### TEXT
********************

The evaporation of falling precipitation has a significant effect on the squall line dynamics through producing a surface cold-air pool (Sawyer 1946; Braham 1952; Krumm 1954; Kamburova and Ludlam 1966). Under dry conditions, it is expected that rainfall evaporation occurs readily beneath a convective cloud, leading to the rapid development of a surface cold pool. Some mechanism to overcome the very high LFC conditions that are unfavorable for the development of deep convection is required to sustain the deep convection at the leading edge of the cold pool.
The structure and evolution of midlatitude squall lines have been described by Newton (1950), Newton and Newton (1959), and others. Some of these squall lines over the United States cause a severe, widespread windstorm called derecho (Johns and Hirt 1987). These studies have been based on observations over the United States. Few case studies, however, have been conducted on the squall line over an extremely dry region, except for those over the semiarid, High Plains of the United States (e.g., Schmidt and Cotton 1989; Fankhauser et al. 1992).
The objective of the present study is to examine the structure and evolution of the long-lived squall line causing a severe dust storm over an arid region, using data from routine observations at stations in China and those acquired from the special surface stations during HEIFE. In section 2, a summary of the preliminary study on this squall line by Mitsuta et al. (1995b) is reviewed. In the subsequent sections, the structure of the present squall line is described. The similarities of the present dust storm with derechos are discussed in the last part of this paper. The local time in the HEIFE area is UTC plus almost 6.5 h.
2. A review of the 5 May 1993 squall line
Figure 2 shows the arid region in northwest China. The elevation of the base terrain of the region studied is 1000–1500 m ASL. The dust storms and black storms were observed over this area as indicated in Fig. 2. A picture of a dust storm can be found in Fig. 2 of Mitsuta et al. (1995b), which is similar to the gust fronts presented by Simpson (1969) and Idso et al. (1972).

********************

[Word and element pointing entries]
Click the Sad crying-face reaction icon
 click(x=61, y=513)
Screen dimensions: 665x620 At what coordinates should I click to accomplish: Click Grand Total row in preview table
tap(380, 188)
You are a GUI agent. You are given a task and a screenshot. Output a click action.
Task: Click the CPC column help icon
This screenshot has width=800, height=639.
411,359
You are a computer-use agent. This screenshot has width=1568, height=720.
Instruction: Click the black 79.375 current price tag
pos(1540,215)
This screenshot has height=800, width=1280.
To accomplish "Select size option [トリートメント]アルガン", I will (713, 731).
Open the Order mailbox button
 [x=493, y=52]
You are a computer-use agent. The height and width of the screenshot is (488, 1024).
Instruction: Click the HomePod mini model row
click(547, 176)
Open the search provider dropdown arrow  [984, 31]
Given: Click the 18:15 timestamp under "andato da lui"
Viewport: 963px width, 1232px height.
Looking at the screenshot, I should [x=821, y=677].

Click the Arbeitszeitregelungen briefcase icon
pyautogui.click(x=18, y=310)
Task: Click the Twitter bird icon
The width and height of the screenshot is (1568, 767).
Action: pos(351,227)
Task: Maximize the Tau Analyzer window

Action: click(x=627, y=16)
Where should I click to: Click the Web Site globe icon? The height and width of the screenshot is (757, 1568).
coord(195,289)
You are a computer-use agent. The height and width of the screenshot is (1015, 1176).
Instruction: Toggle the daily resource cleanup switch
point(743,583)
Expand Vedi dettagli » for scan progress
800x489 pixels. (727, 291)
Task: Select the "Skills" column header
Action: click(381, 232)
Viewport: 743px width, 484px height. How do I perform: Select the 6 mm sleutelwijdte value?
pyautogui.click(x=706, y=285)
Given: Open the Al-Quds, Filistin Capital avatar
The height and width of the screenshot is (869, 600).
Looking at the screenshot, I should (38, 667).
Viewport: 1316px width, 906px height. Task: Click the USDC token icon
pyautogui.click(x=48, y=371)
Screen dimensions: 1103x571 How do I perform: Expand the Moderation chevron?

********************

### REQUIREMENT
Please transcribe the squall line text word for word, everything from "2. A review" down to "et al. (1972).".

### EXERCISE OUTPUT
2. A review of the 5 May 1993 squall line
Figure 2 shows the arid region in northwest China. The elevation of the base terrain of the region studied is 1000–1500 m ASL. The dust storms and black storms were observed over this area as indicated in Fig. 2. A picture of a dust storm can be found in Fig. 2 of Mitsuta et al. (1995b), which is similar to the gust fronts presented by Simpson (1969) and Idso et al. (1972).